Matthew Denholm | March 11, 2008

THERE was palpable excitement when one of Australia's richest women and philanthropists, Jan Cameron, adopted Tasmania as home and promised to spend part of her fortune on the island's animals.

One year on, the excitement has given way to acrimony amid a spectacular falling-out between the Kathmandu outdoor clothing founder and her once-favoured charity, RSPCA Tasmania.

The Australian revealed last year that Ms Cameron, a Melburnian who had lived for 20 years in New Zealand, had fallen in love with Tasmania, buying 20 properties worth an estimated $12 million and promising to plough millions of her $247million fortune into the RSPCA and other charities.

Ms Cameron, a reclusive animal lover who has entered semi-retirement on a chook farm on Tasmania's east coast, made good on her intent. She helped fund a new $300,000 RSPCA veterinary clinic in Hobart to provide subsidised desexing of dogs and cats.

And she promised millions more to come for capital works, a new animal shelter and three new RSPCA inspectors.

However, that cash is now withdrawn - or returned, depending on whose version you accept - and the new clinic allegedly little used.

Ms Cameron has lost a vehicle for her dream - free or subsidised desexing of cats and dogs - while RSPCA Tasmania is rebuilding after losing a chairman and two board members, who quit in disgust at alleged mishandling of Ms Cameron's generosity.

"It's a huge disappointment - I trusted the RSPCA, I had faith in them, but I won't be doing that again," Ms Cameron told The Australian.

Instead, she revealed she had established a company, Dog's Breakfast, to provide free desexing of dogs and cats at fixed and mobile clinics Australia-wide, with the first six clinics to open before December.

The loss of faith appears to be mutual. RSPCA Tasmania's new chairman, Scott Whitters, accused Ms Cameron of a "publicity exercise" to promote her new business, and of having "expectations" about her donations that did not fit the RSPCA mission.

"The RSPCA has no plans to seek further funding from Ms Cameron as we feel this would compromise our independence," Mr Whitters said.

Ms Cameron had expected the clinic she fully funded at Mornington, on Hobart's eastern shore, to be working six days a week by now, desexing thousands of pets at subsidised rates.

"They were quite happy to take my money and they said that was what they were going to do," she said.

Instead, the clinic, opened to fanfare in March last year, was being "fractionally used" only two days a week. Along with then-RSPCA Tasmania chairman, business leader Michael Kent, and two other board members, Ms Cameron quietly walked away from the society last year after chief executive Rick Butler admitted lying to Mr Kent about progress on the clinic.

In a letter to the board on June 16, Dr Butler pleaded to retain his job, saying: "I admit freely the lies I told to Michael (Kent) regarding the extent of discussions."

Mr Butler apologised and blamed the stresses of his job and concerns about Ms Cameron's growing influence on the RSPCA, along with that of her friend, board member Angela Ayling.

"Without wanting to over-state this, my position at times over the last eight to nine months has been one of confusion about where my responsibilities sit: the board, Michael (Kent), Angela (Ayling) or Jan Cameron," Dr Butler wrote.

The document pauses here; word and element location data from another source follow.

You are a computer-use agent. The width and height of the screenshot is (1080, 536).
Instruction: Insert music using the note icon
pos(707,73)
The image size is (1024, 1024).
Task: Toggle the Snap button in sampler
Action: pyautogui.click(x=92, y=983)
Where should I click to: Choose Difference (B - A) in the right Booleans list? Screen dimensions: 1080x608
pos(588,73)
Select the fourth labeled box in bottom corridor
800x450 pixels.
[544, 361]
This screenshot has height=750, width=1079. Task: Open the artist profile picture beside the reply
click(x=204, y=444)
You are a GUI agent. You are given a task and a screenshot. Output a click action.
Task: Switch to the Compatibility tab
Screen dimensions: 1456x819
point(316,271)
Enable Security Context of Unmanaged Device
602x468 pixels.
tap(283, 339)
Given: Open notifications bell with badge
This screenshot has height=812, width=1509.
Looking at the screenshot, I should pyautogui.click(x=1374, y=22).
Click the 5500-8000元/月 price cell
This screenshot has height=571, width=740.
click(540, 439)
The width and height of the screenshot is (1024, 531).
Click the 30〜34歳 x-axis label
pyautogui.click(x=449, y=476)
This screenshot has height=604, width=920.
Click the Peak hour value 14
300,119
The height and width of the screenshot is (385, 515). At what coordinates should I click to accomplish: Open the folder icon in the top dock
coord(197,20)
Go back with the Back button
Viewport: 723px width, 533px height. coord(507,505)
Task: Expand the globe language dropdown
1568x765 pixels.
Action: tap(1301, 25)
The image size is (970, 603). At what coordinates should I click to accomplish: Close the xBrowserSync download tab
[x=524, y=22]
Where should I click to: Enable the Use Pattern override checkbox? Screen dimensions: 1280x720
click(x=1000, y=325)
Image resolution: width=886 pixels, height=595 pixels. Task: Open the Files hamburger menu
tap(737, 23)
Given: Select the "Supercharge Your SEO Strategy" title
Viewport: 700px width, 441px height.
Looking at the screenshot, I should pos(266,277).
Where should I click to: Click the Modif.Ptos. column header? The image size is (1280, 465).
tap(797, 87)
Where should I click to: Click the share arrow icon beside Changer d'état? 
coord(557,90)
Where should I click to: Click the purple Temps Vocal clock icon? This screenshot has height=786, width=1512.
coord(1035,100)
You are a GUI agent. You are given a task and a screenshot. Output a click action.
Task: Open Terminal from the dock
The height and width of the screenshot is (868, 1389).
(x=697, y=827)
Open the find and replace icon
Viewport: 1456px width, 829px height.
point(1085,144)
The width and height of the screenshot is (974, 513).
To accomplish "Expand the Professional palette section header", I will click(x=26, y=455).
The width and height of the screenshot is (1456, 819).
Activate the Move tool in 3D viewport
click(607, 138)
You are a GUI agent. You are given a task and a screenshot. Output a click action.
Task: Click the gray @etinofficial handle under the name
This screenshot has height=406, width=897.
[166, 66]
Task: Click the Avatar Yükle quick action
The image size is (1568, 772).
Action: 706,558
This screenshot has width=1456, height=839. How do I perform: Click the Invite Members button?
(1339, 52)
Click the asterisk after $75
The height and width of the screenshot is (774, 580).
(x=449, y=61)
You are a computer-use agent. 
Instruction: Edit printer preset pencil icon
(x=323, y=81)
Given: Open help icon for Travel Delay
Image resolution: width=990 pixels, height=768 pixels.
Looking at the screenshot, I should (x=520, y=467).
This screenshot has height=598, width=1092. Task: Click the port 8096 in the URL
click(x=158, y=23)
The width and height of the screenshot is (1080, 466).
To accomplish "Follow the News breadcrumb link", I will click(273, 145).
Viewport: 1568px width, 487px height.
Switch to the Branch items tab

When a narrow majority of the board backed Dr Butler, Mr Kent, Ms Ayling and another board member quit.

Ms Cameron walked away with her promised millions.

"They'd rather prop up a mate than do a proper job - in terms of governance, they wouldn't have a f..king clue," Ms Cameron said.

Dr Butler did not respond to requests for comment. However, Mr Whitters expressed "complete faith and confidence in Dr Butler".

Mr Whitters accused Mr Kent and Ms Ayling of "applying undue pressure" on Dr Butler and of trying to take the RSPCA in directions "not consistent with" its mission.

Mr Kent and Ms Ayling accused the RSPCA of wasting a golden opportunity. "They didn't do the things they were requested to do with the lady's money," Mr Kent said.

Ms Cameron, who has bought a Tasmanian wildlife park and set up a wildlife rescue service, said she would continue philanthropy without the RSPCA.